TeenTimesTwo · 01/01/2019 10:33

I'd alternate GPs and ask them to coordinate holidays so they aren't both away at the same time. Sell it to both as then you won't feel you are imposing on them and restricting their holidays. Also say easier to ask them to cover illness if necessary.

bastardkitty · 01/01/2019 10:36

Your PILS are unable to deliver on the offer they have made and their expectations of your parents are already unreasonable. I would go with nursery plus your parents with PILS doing occasional cover. Kind of tough for your H. They're not being pushed out. They're just not doing what they agreed to do.
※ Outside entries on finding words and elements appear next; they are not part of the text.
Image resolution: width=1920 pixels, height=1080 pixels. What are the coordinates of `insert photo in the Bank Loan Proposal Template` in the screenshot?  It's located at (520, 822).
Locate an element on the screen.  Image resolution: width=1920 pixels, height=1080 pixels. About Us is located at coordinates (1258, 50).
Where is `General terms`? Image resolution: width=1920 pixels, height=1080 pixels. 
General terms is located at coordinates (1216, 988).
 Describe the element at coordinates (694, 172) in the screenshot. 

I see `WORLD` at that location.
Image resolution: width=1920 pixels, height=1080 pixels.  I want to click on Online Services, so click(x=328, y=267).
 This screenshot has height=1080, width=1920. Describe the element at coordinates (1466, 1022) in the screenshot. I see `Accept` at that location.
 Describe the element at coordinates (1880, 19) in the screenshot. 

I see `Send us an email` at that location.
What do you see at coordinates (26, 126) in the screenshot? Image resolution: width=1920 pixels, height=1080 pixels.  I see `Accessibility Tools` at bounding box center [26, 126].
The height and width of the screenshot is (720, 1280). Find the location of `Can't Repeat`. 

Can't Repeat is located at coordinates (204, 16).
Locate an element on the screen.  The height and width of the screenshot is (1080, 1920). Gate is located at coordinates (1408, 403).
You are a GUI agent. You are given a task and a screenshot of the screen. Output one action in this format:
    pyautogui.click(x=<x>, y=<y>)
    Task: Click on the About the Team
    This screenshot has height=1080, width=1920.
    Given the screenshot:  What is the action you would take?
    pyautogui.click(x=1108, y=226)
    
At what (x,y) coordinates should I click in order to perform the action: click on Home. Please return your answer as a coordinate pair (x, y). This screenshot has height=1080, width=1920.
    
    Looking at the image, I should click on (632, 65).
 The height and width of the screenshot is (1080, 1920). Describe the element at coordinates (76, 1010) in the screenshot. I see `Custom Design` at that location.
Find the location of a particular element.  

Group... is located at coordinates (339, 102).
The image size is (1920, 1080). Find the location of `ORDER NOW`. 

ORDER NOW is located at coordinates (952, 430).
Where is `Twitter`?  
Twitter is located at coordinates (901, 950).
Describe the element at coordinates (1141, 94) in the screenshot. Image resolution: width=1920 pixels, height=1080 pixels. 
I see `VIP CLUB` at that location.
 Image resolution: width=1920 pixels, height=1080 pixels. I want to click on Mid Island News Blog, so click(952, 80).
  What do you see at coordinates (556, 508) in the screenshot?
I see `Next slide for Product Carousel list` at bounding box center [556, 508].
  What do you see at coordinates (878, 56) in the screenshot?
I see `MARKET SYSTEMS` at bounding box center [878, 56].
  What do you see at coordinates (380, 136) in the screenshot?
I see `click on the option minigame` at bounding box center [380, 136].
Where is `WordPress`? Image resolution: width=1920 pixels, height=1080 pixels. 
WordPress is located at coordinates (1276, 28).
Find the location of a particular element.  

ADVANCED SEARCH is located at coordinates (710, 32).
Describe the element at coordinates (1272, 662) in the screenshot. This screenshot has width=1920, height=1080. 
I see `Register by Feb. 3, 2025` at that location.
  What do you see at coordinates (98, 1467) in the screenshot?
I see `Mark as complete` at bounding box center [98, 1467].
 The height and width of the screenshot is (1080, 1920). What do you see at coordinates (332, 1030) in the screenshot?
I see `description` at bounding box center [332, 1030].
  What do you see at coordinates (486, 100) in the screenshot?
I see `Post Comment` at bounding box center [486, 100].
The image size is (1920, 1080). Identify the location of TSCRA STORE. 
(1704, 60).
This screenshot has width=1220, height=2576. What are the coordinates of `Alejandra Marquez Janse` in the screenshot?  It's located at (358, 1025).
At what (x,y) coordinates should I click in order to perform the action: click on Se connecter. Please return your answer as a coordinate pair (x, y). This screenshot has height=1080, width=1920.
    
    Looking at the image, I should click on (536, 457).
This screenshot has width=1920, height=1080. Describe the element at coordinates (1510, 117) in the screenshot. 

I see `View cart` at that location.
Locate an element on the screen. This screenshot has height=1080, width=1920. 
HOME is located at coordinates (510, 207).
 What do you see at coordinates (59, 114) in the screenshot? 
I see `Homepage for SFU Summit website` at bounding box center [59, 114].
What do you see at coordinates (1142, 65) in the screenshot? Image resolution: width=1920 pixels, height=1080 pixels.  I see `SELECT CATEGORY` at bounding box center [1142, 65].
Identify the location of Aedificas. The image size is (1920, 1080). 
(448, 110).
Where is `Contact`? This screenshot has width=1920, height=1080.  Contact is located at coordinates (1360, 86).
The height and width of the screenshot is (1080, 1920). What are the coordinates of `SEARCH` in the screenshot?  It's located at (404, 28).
bastardkitty · 01/01/2019 10:37

Plus if you 'alternate' it's pretty obvious your parents will end up doing the lion's share anyway.

RandomMess · 01/01/2019 10:38

Another suggestion is let your PIL have him the half day and he goes to nursery when they are on holiday?

bastardkitty · 01/01/2019 10:38

Also, from an employer's point of view it's a real PITA to have staff who want certain days off repeatedly.

FrangipaniBlue · 01/01/2019 10:52

Why can't you or DH take a day off work to cover the days PIL are on holiday?

Or, ask nursery if they have space for random extra days, it's possible they will have when the time comes as there will be children off on holiday etc.

vdbfamily · 01/01/2019 11:00

What would happen if the week before they went away, they did 2 days, giving your parents a week off and the week they are not around, your parents do both days that week? I think if grandparents are offering to look after their grandchildren, it makes much more sense than paying random strangers to provide the care so I would try and make it work.

Santaisfastasleepatlast · 01/01/2019 11:07

Imo providing the best for your dc won't work any way if you are sat there working out which gps have the most /less hours!! They are adults ffs and need to appreciate you are trusting them with your dc not pandering to who has him the most!

beela · 01/01/2019 11:46

I'm another one saying get your parents to do the regular 1 day per week, with pil covering their hols / illness etc... Plus ad hoc babysitting if you and DH want a night out / afternoon to yourselves.

My dm looks after our dc 0.5 days per week, which is wonderful and generous and I am grateful... But I don't feel that I can ask her for much in addition to that, as it is already a big commitment, and she rarely (never) offers. All the other GPs passed away before dc were born so we don't often go out together!

Ooplesandbanoonoos · 01/01/2019 11:49

Could you ask if nursery could do extra days on those dates specified in advance?

bestsquirrelinthewholehole · 01/01/2019 12:16

I would continue with grandparents one day a week, pil's one day a week, give the list of holiday days to your nursery see what days they can fit your child in on those days and your parents cover the short fall??

bestsquirrelinthewholehole · 01/01/2019 12:17

Sorry @Ooplesandbanoonoos cross post!